5.17.2013

The Most Embarrassing Photo I've Posted

Is this one:

This photo captures everything about my life lately. When I shot it, I was laughing and weeping (maybe sobbing). It's hilarious and wonderful that I have these two children, these two specific, particular, unique and glorious lives in my own humble life, and that they want to be with me wherever I go, whatever I'm doing. It is glorious. It is awe-inspiring. No animal or friend comes close to the glory of these two children. This girl, this boy.

And still.

You can see in the first pic that I have no privacy. They're not just in the room, they're practically in my lap. One wants to read a book. The other wants to play trucks. Gosh, I'm laughing as I write this remembering how ridiculous it was, but at the moment it was taken, I was also very, very broken. Tired. Tapped-out. In need of a sanctuary. I'm glad I had enough sense of humor that I could appreciate how ridiculous it was, but I was still crying.

Which brings me to the topics of sleep and self-sacrifice.

I've since come to understand that the single most influential factor in my peace of mind, in my ability to be a good wife and mother, is sleep. If I am rested, I can tackle anything with joy, patience, self-control, and rational thought. If I have not had rest, I am an emotional wreck. I can't handle the lack of privacy. I can't handle the constant, appropriate needs my children have or the expectations my husband places on his stay-at-home spouse. I act out in ways I am ashamed, and I can't be a proactive, joyful person providing for the needs of the family I love.

The reality of being pregnant and having two very young children means that a lot of my own desires are on hold. Some moms describe this as a compromise, but I see it as a pure and obvious sacrifice. Compromise means everybody is only partially happy, and partially dissatisfied. Sacrifice means letting go and giving in to something more important, a total surrendering and giving away what I want for myself at this time, and the total act of giving it up is more fulfilling than the partial.

And what do I want for myself? I want to have an extremely decluttered and organized house in which EVERYthing has a place and is in its place. I'm sold on that mindset after organizing my pantry and our coat closet; it's the key to peace of mind in the house. Oh, and I want to:

  • blog daily
  • set the new dresser's hardware, add contact paper to the drawers, and fill it with their belongings. Oh, and put it in an actual bedroom instead of the basement.

### DATA BLOCK:
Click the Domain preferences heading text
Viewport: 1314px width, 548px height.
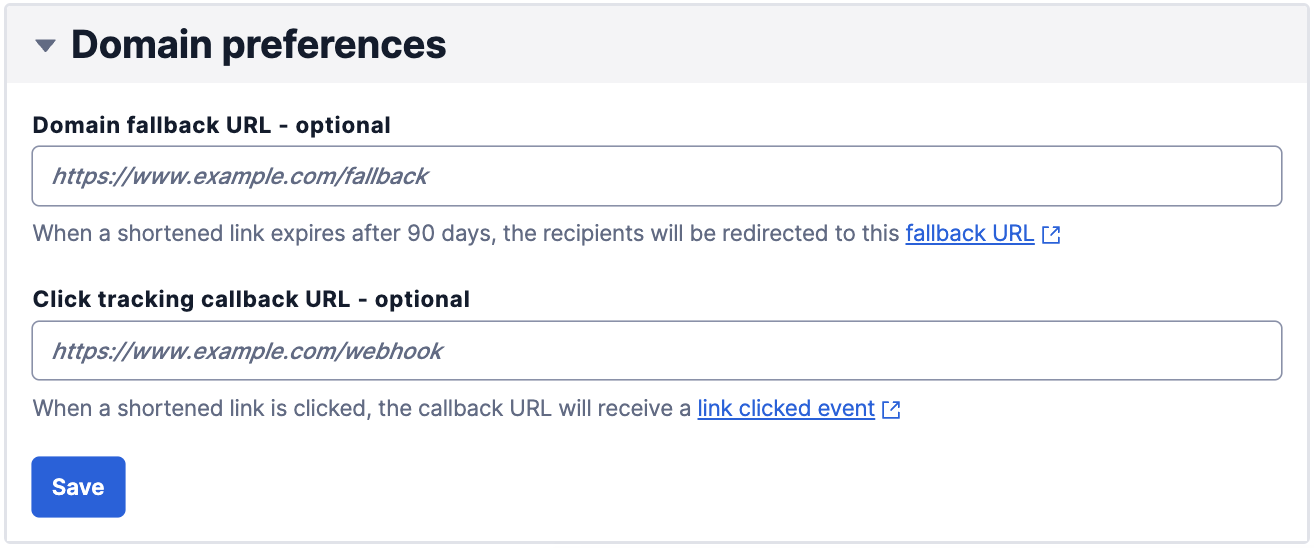coord(258,45)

### TO BE DONE:
1. Write out everything in the blog post from "You can see" down to "sleep and self-sacrifice.".
2. In the blog post, what four things does the writer say she can tackle anything with when she is rested?
3. According to the blog post, what is the single most influential factor in the writer's peace of mind?

### RESULTS BY TASK:
1.
You can see in the first pic that I have no privacy. They're not just in the room, they're practically in my lap. One wants to read a book. The other wants to play trucks. Gosh, I'm laughing as I write this remembering how ridiculous it was, but at the moment it was taken, I was also very, very broken. Tired. Tapped-out. In need of a sanctuary. I'm glad I had enough sense of humor that I could appreciate how ridiculous it was, but I was still crying.

Which brings me to the topics of sleep and self-sacrifice.

2.
- joy
- patience
- self-control
- rational thought

3. Sleep.